_Article_:
Wednesday, 28 April 2010

The EU Chernobyl.


Baltic Dry Index. 3203 +183

LIR Gold Target by 2019: $3,000.

“I've fallen, and I can't get up!" Euro-zone captive state.

"We're sending help immediately, Club Med." German dispatcher.

PANIC! While Americans were being entertained yesterday by the effortless Bankster win in the match between the Odious Banksters versus the Loathsome Senators, the Euro-zone fell off a cliff and couldn’t get up. There are cries now for the ECB to use its nuke option and follow the US Fed and the Bank of England and start monetizing the Eurozone governments’ debt. Of course there’s no need (yet) to monetize Germany’s sovereign debt, but their interest rate will rise once the ECB starts monetizing Club Med. Below, the Telegraph covers Europe starting to panic. Stay long precious metals. The great Nixonian error of fiat currency is entering another more disastrous phase on the path to western ruination. Greece is already gone, bring on Portugal and Spain.

"Anything that can go wrong will go wrong." This piece of wisdom, known as Murphy's Law, currently applies extraordinarily well to economic policy in the euro zone.

Der Spiegel.


ECB may have to turn to 'nuclear option' to prevent Southern European debt collapse
The European Central Bank may soon have to invoke emergency powers to prevent the disintegration of southern European bond markets, with ominous signs of investor flight from Spain and Italy.
By Ambrose Evans-Pritchard, International Business Editor

Published: 7:09PM BST 27 Apr 2010

Greece’s fortunes were dealt yet another blow as Standard & Poor’s slashed its credit rating to junk status - BB+ - the first time that has happened to a euro member since the single currency was created, pushing yields on 10-year Greek bonds up to a record 9.73pc.

The credit-rating agency also cut Portugal’s sovereign debt ratings by two notches to A-, as the swirling storm hit the country with full-force.

“We have gone past the point of no return,” said Jacques Cailloux, chief Europe economist at the Royal Bank of Scotland.“There is a complete loss of confidence. The bond markets are in disintegration and it is getting worse every day.

-----Mr Cailloux said the ECB should resort to its “nuclear option” of intervening directly in the markets to purchase government bonds.

This is prohibited in normal times under the EU Treaties but the bank can buy a wide range of assets under its “structural operations” mandate in times of systemic crisis, theoretically in unlimited quantities.

_Do this_:
Answer these from the post on the euro-zone debt crisis:
1. What gold target for 2019 does the post give?
2. To what rating did Standard & Poor's cut Greece?
3. Who is the chief Europe economist at the Royal Bank of Scotland?
The records that follow have no connection to the text above.

_Provided information_:
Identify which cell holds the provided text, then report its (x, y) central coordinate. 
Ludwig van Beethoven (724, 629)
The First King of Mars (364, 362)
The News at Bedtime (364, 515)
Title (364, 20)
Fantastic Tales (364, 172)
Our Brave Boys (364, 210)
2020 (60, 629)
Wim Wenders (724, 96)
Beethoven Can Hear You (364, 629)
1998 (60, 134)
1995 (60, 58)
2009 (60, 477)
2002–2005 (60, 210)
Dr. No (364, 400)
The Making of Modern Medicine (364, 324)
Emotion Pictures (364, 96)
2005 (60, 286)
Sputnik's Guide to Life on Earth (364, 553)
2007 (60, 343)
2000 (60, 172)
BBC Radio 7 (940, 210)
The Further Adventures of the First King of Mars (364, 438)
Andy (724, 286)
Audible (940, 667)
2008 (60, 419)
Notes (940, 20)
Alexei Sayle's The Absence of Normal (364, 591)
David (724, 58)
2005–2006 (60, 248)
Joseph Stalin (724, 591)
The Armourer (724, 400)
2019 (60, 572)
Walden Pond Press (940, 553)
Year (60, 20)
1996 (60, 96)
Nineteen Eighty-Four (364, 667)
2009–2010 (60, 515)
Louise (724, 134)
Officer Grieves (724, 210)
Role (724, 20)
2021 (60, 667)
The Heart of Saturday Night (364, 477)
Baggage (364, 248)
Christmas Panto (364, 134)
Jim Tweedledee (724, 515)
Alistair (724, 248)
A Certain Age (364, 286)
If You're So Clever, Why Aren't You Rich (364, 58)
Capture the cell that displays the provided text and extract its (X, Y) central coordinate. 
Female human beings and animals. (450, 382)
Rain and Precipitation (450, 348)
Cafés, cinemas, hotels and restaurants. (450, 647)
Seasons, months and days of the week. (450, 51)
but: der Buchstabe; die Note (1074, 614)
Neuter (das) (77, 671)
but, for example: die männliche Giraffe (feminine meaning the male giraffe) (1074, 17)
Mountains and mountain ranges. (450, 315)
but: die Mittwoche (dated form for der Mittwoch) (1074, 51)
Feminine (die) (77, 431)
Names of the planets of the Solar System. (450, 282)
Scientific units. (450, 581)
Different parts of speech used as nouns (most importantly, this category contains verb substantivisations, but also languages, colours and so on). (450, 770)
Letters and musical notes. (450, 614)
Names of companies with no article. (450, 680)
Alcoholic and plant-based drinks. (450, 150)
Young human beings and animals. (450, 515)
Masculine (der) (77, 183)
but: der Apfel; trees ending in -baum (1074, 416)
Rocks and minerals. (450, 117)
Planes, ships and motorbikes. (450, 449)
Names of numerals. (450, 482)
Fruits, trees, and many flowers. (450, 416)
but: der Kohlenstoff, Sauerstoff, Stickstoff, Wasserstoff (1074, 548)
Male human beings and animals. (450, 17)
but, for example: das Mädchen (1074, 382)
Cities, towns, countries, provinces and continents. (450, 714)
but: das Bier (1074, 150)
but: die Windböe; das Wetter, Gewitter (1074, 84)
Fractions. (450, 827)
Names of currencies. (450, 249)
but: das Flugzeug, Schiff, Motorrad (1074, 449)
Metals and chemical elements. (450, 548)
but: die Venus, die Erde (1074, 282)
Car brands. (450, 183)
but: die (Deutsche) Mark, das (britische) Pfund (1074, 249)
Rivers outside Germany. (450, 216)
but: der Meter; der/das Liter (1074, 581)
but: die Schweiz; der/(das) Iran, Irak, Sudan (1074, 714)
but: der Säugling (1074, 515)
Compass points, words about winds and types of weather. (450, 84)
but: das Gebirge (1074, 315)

_Written response_:
1. $3,000
2. BB+, which is junk status
3. Jacques Cailloux